In The Wealth of Nations, Adam Smith had no doubts about the economic value of military expenditure: “The whole army and navy are unproductive labourers… and are maintained by a part of the annual produce of the industry of other people”. These days we hear much about how large a share of our GDP we are (or should be) spending on defence in an increasingly uncertain world - and military expenditure is frequently described as an investment.
Was Adam Smith mistaken in describing the military as an unproductive drain? If you look at the 2022 comparative figures you will find that the UK was already one of the biggest military spenders in the world. In $ billion, the four biggest spenders were: USA (747), China (254), UK (70), Russia (67) [1]. The Russian spend is likely to have increased substantially since 2022. Yet the fact remains that the UK has been a very large spender and as a result has a huge ‘military industrial complex’, to use President Eisenhower’s terminology. Do we need to spend more on defence - or do we need to spend more effectively?
The ‘defence dividend’ and the North West [2]
Sir Keir Starmer has taken the first decision for us. It’s clear that spending is going up, towards 3% of GDP by the next Parliament, and in the medium-term possibly more. The issues now should be: how we procure more cost effectively; how increased defence spending can strengthen the national economy; and whether it can help rebuild the North’s economy, where, for all its problems, there exist critical national concentrations of skills and assets in aerospace, computer games technology, missile systems, autonomous aircraft, the nuclear sector, vehicles, military shipbuilding and repair, and submarines. Sometimes these are located in places with serious social problems, misleadingly labelled as ‘post-industrial towns’ – places like Barrow, Bolton, Birkenhead, Whitehaven, and Broughton, near Chester. With the exception of the concentrations of defence expertise in West Cumbria (related to the nuclear industry and nuclear submarines) and near Blackburn (aerospace) the skills and assets are concentrated in or near the ‘Northern Arc’, previously identified by this author [3], comprising South Manchester, North Cheshire and South Liverpool.

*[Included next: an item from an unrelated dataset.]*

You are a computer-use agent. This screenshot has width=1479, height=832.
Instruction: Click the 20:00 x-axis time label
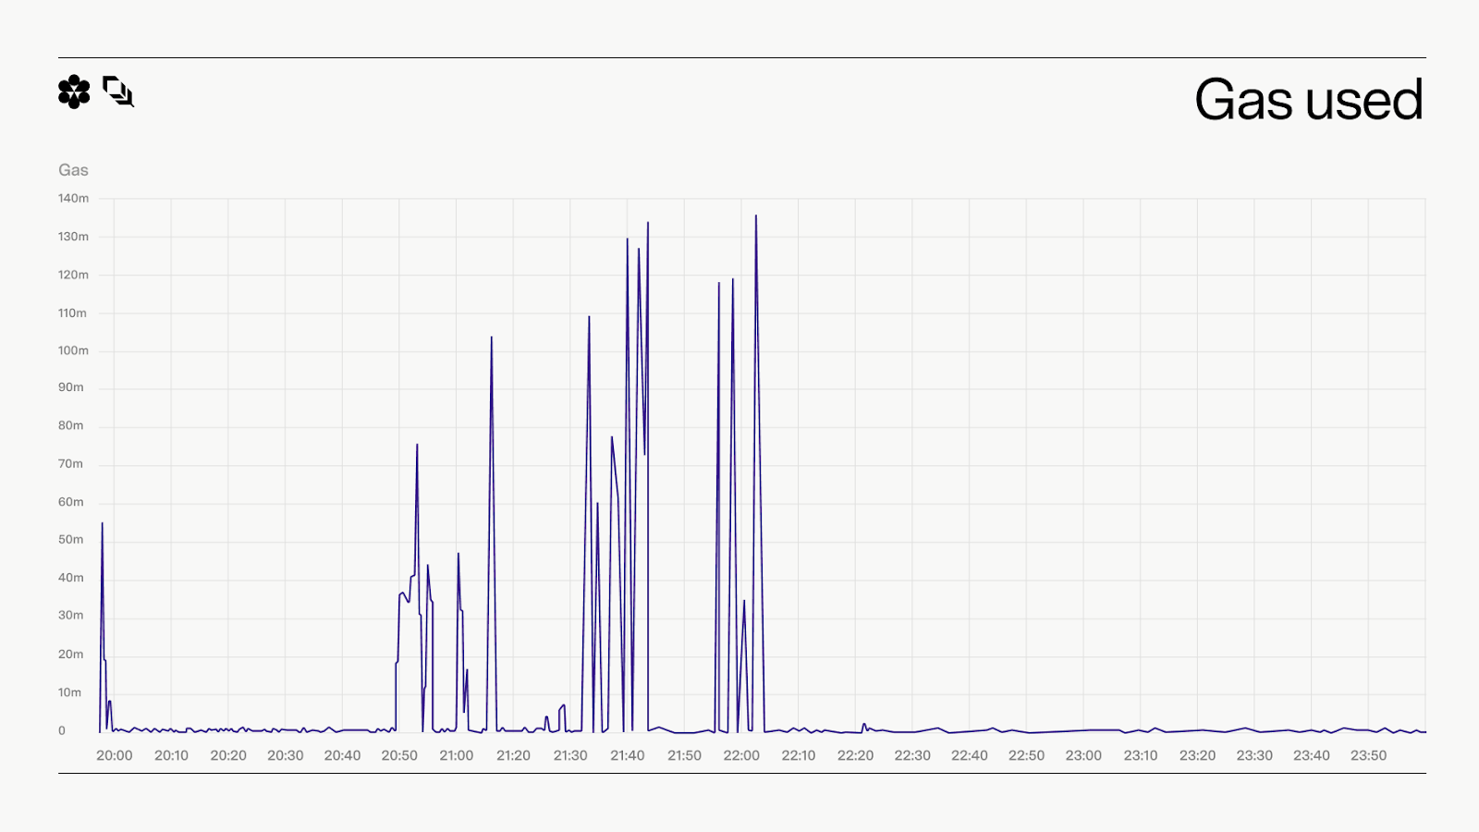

Barrow is the base for UK nuclear submarine construction (hence mini nuclear reactor technology); Broughton has Airbus; Bolton is a base for MBDA, joint Anglo French missiles systems technology; Birkenhead has the Cammell Laird shipyard with long term naval contracts; Whitehaven has the nuclear and nuclear waste industry at Sellafield; Samlesbury near Blackburn has been the base for Taranis, the UK’s autonomous aircraft project. All this is a hugely significant resource and at least as important as the high profile OxCam (Oxford Cambridge) Arc.
Economic restructuring and military spending
We know the power of military-related spending to restructure the economy. The internet was born from expenditure by a US government defence spending agency, the Defence Advanced Research Projects Agency (DARPA), the microcomputer took shape because it was needed on the moonshot (born of the missile arms race), and money was thrown at Fairchild to build a reliable microprocessor [4].
The restructuring of the USA’s Southern states was driven by wartime expenditure. Government funded plants transformed the economy of the American South, as the recipient of military bases, shipyards, ordnance factories, chemical and petroleum plants and transport facilities, laying the basis for post war economic expansion in this poor region [5]. All this culminated in a Southern belt of military driven investment, memorably described by the geographer Peter Hall and his colleagues as ‘The Rise of the Gun Belt’ [6]. The geography of defence and defence procurement shows a very considerable bias to the South in the UK, caused by historical inertia and the importance of personal connections with the MoD and its research arms for securing contracts [7].
Could we try to replicate the wartime and postwar US experience, especially in the Northern Arc? There appear to be four key opportunities.
Four opportunities
The first is reviewing the location of our defence research institutions, which were anchors for research contracts such as the Defence Research Establishments in the 1980s. Scotland, the North and Midlands retain the capacity for building military platforms like aircraft and warships. The South of England has seen the bulk of the research-led innovation and a major explanation for that was the pull of the Ministry of Defence and historic location of the DREs [8] in the M4 corridor. Some of these establishments were merged in 1991 to form the Defence Research Agency. More were added to DRA in 1995, to form the Defence Evaluation and Research Agency. DERA was split up in the early 2000s, with the major part privatised, becoming known as QinetiQ, and the more sensitive parts retained by government. The facilities remain in the South. Perhaps there is a case for some ‘re-nationalisation’ in this sector, if only to ensure that world beating defence innovations are not secured by predators.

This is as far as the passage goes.